| Brinda Karat comes out of Parliament after meeting the Prime Minister. (PTI)
New Delhi, Nov. 24: The government’s hope of making Parliament’s winter session “productive” with the passage of three important bills — on banking, pension and tribal affairs — appears to have run aground after the Left refused to play ball.
External affairs minister and leader of the Lok Sabha Pranab Mukherjee had a lunch meeting with Left leaders in Parliament today to break the impasse on the Banking Regulation (Amendment) Bill and the Pension Fund Regulatory and Development Authority Bill.
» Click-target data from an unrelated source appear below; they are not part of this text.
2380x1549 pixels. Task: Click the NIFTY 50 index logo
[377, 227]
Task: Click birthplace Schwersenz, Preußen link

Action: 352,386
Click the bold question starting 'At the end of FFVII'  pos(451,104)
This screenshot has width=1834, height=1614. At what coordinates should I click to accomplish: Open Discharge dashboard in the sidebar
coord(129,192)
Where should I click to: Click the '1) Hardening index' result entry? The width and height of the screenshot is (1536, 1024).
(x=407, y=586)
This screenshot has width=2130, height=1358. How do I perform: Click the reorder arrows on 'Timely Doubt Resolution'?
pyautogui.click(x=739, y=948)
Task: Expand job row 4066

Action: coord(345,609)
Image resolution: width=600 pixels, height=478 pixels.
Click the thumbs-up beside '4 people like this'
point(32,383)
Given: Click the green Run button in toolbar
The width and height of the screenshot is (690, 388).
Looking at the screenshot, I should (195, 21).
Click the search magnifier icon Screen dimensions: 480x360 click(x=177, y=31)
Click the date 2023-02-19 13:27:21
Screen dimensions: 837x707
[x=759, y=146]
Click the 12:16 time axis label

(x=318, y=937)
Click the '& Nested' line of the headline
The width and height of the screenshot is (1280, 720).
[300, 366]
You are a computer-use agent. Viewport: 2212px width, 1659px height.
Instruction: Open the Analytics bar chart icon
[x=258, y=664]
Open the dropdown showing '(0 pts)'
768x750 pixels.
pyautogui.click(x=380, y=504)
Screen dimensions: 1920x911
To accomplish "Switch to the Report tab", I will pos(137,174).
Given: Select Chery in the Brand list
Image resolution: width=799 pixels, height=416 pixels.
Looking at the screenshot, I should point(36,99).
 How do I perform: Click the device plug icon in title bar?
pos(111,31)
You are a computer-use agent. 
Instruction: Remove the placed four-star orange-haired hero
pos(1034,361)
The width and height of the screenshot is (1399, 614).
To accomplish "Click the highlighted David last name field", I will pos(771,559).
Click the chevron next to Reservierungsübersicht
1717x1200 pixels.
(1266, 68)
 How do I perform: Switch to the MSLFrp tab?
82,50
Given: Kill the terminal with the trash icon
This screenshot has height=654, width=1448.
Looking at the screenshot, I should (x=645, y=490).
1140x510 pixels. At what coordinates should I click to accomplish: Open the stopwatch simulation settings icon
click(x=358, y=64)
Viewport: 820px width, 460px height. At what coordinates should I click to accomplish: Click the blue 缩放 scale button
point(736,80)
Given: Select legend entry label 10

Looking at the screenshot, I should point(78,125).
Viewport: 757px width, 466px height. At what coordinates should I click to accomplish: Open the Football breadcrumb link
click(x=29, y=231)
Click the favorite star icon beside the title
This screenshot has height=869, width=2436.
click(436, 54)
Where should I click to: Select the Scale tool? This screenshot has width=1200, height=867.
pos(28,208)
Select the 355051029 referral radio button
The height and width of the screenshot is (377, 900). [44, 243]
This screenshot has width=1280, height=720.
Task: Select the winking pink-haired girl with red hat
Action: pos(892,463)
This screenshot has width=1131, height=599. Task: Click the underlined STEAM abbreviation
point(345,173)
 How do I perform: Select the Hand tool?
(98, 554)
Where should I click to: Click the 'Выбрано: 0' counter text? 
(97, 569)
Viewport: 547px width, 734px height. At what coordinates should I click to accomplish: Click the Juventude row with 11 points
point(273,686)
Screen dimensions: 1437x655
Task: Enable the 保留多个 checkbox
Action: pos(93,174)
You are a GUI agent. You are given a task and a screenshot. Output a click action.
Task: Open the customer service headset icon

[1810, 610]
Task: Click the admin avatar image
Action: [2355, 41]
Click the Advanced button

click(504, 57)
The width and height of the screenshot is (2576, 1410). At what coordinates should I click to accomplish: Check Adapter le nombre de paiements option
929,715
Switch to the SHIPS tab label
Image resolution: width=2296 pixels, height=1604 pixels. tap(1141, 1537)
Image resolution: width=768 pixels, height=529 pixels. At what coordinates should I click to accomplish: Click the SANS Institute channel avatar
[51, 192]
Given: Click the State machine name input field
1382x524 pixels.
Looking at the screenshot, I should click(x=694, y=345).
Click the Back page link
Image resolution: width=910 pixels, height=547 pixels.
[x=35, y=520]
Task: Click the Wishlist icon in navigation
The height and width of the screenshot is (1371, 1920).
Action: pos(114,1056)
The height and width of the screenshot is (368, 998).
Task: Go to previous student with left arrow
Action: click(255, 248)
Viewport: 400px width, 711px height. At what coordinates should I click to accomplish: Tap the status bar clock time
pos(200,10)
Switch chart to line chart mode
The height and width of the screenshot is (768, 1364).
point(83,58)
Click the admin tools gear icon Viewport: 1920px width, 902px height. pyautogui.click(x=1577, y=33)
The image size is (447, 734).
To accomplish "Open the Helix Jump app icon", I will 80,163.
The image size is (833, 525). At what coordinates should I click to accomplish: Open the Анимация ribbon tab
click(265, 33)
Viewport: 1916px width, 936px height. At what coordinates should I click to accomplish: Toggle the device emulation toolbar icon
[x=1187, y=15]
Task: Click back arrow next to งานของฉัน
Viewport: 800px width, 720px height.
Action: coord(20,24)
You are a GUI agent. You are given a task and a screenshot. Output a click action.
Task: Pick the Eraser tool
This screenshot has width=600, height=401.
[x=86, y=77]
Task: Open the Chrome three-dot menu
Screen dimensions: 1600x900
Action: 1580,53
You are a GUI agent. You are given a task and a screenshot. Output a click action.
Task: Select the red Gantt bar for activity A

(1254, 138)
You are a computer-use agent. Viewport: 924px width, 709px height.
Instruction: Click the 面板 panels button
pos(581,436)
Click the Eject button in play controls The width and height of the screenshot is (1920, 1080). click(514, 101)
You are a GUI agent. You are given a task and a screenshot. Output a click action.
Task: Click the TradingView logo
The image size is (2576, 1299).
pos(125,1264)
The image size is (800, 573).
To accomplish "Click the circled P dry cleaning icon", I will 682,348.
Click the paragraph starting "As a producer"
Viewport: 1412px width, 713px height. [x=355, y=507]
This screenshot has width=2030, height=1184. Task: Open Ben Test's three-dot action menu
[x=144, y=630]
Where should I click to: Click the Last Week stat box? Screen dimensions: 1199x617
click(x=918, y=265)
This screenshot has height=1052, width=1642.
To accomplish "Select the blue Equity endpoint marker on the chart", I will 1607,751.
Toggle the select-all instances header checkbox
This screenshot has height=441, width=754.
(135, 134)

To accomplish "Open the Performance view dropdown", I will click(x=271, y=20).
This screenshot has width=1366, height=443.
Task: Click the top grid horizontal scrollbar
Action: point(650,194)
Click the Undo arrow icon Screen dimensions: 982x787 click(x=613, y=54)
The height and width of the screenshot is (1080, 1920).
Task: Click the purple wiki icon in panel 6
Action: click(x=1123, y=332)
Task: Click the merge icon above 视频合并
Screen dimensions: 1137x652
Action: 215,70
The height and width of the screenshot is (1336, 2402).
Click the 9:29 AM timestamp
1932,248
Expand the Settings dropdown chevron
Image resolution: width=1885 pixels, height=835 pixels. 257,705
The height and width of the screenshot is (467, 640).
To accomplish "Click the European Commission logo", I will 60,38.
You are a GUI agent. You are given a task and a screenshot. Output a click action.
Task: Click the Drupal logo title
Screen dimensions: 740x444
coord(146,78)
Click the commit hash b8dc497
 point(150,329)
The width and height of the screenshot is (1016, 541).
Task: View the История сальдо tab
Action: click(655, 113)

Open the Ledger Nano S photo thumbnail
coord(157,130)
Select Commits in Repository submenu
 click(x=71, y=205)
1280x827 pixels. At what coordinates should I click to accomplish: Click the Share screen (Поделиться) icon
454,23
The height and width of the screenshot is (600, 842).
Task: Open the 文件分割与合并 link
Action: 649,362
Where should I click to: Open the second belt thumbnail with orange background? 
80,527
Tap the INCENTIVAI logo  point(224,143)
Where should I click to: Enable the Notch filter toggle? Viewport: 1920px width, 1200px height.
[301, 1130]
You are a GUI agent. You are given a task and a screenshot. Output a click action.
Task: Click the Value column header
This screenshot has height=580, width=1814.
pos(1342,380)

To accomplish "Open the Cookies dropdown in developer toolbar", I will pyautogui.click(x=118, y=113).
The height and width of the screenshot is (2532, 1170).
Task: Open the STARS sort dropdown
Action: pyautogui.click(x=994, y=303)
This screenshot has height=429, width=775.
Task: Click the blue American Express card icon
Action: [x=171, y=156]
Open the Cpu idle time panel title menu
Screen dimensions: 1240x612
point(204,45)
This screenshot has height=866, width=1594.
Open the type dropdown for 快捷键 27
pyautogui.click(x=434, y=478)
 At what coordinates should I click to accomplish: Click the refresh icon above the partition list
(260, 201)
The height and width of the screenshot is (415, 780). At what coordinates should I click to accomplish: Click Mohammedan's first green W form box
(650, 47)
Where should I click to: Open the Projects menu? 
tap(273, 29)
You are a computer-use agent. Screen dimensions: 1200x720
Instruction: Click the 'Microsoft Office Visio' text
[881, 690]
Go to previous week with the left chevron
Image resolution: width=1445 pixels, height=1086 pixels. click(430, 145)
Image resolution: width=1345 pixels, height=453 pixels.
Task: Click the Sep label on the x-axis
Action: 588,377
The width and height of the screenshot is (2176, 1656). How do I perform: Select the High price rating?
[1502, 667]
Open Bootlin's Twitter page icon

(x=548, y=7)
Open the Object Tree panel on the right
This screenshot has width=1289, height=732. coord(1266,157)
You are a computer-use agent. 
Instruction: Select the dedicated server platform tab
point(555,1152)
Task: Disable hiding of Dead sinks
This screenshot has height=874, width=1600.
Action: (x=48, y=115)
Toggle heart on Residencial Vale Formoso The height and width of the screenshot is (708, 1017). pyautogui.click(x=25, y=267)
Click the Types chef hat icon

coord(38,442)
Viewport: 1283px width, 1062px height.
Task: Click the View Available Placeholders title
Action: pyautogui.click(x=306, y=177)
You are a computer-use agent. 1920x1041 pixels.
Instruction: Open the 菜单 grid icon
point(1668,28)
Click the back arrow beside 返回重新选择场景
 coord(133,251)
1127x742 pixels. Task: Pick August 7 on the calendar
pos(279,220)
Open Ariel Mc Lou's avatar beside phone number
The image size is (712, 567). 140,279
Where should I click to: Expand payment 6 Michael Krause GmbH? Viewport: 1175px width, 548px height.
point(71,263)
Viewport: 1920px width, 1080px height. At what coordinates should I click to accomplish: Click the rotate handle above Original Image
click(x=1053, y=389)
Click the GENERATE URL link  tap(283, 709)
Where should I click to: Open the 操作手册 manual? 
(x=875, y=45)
Finance minister P. Chidambaram was also present at the talks. According to sources, the Left leaders told Mukherjee they would “get back” to him and another meeting has been slotted for Wednesday.
On the Scheduled Tribes (Recognition of Forest Rights) Bill, the CPM reiterated its opposition to two provisions —making 1980 the cut-off date for legalising the right of tribals to own forest land that they have been cultivating, and two, evicting non-tribal land-holders from their forest dwellings.
“A cut-off date of over two decades ago will mean a mass eviction of the tribals,” said its MP Brinda Karat. Those who settled after 1980 will have to move out if the bill becomes law.
Brinda, who met Prime Minister Manmohan Singh today with a delegation of tribal representatives, voiced the CPM’s concerns over the government’s alleged efforts to dilute the recommendations of a joint parliamentary committee that looked into the bill.
Government sources said there was “no way” they could accept the proposal to bring forward the cut-off date to 2004. “There will be huge opposition from the environment lobby. Its refrain is the forests will then be overrun by human beings,” a source said.
“We are bringing the bill essentially to rectify a historical wrong, but 1980 is as far as we can go.”
The Forest Conservation Act enacted in 1980 is widely thought to have added to the problem of land alienation of forest-dwellers by taking away their ownership rights.
The government suggested bringing another bill for non-tribals, but the proposal was shot down by the CPM. Sources said the only way out is to introduce a special rule in the bill to address the CPM’s demand.
The only concession the government is prepared to make is to enhance the land ceiling from the present limit of 2.5 hectares per person.
On the women’s reservation bill, Mukherjee is expected to discuss the RJD’s call for another all-party meeting with the Prime Minister and Sonia Gandhi. RJD chief Lalu Prasad yesterday demanded a quota for other backward classes within the proposed 33 per cent quota for women in Parliament and Assemblies.